A new lecture series focused on the nutrition and health sciences will open April 26 with a presentation on the impacts of alcohol and fat on the liver.
The talk, 2 to 3 p.m. April 26 in the Home Economics Building, Room 11, will be led by Dr. Gregory J. Gores, executive dean for research, professor of medicine and physiology at the Mayo Clinic in Rochester, Minnesota.
Gores’ lab established the mechanisms behind the high exposure of fatty acids to the liver and demonstrated that the “Western Diet Animal Model” is responsible for progression of non-alcoholic fatty liver disease. The disorder is the most common liver disease in the world and its complications contribute to the need for liver transplants.
Gores also helped unravel the fundamental cellular processes contributing to liver injury, from both fat and alcohol, and is focusing on the mechanisms that allow treatment for non-alcoholic fatty liver disease.

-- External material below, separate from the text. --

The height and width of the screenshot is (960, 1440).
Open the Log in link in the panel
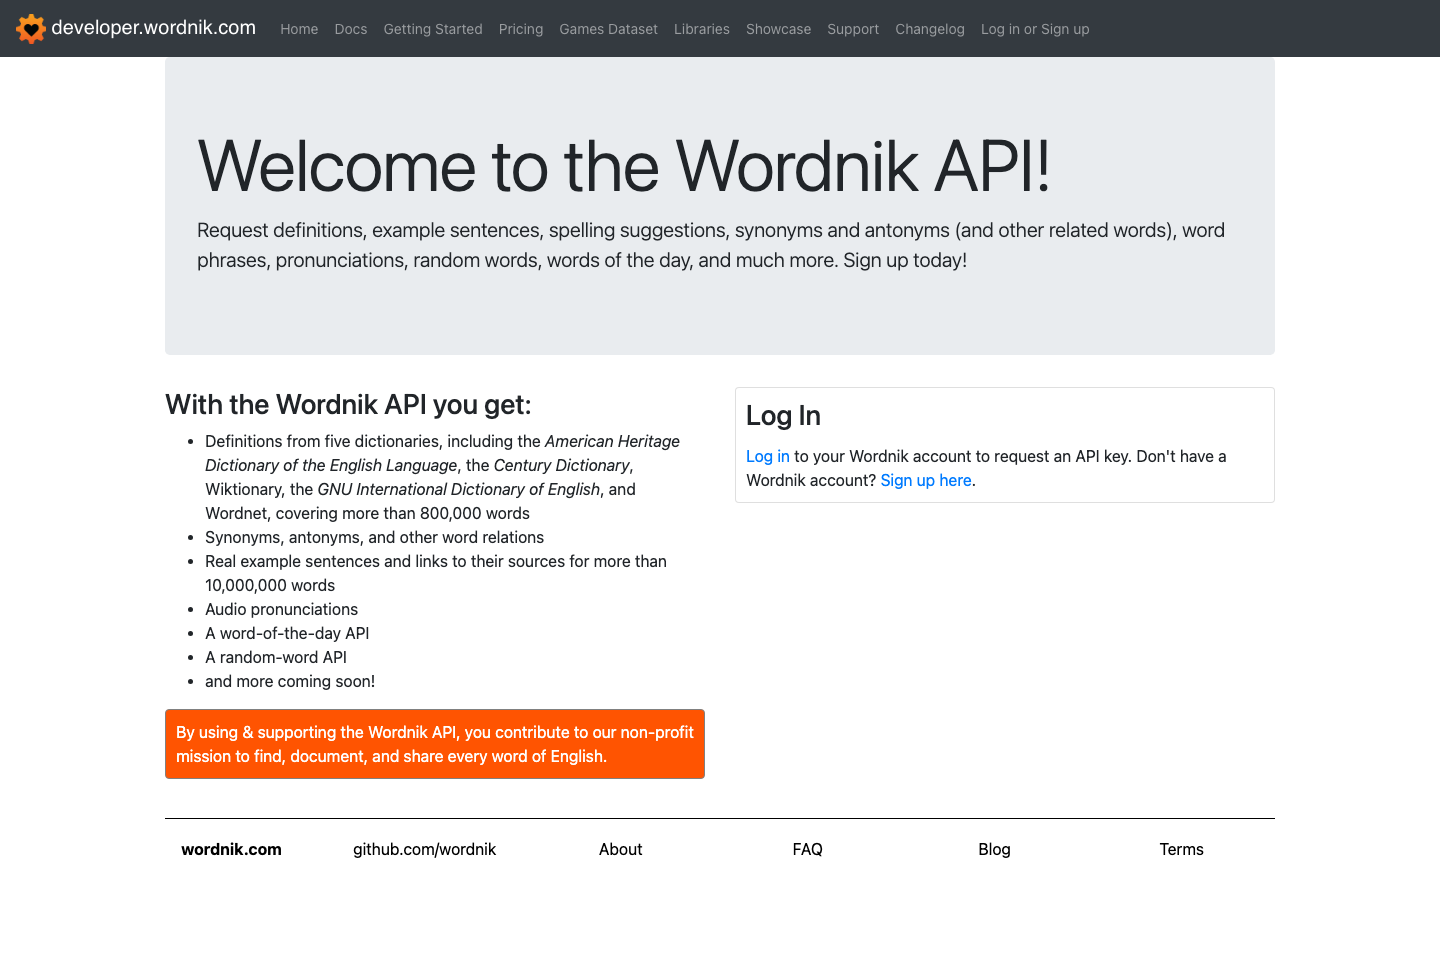click(x=767, y=456)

The talk, “How the Liver is Assaulted by Fat and Alcohol: Implications for Students, Health Professionals and Researchers,” is free and open to the public. It will launch a new seminar series organized by the University of Nebraska–Lincoln’s Department of Nutrition and Health Sciences and College of Education and Human Sciences.
Support for the talk is provided by the Faculty Senate’s convocations committee and Department of Nutrition and Health Sciences.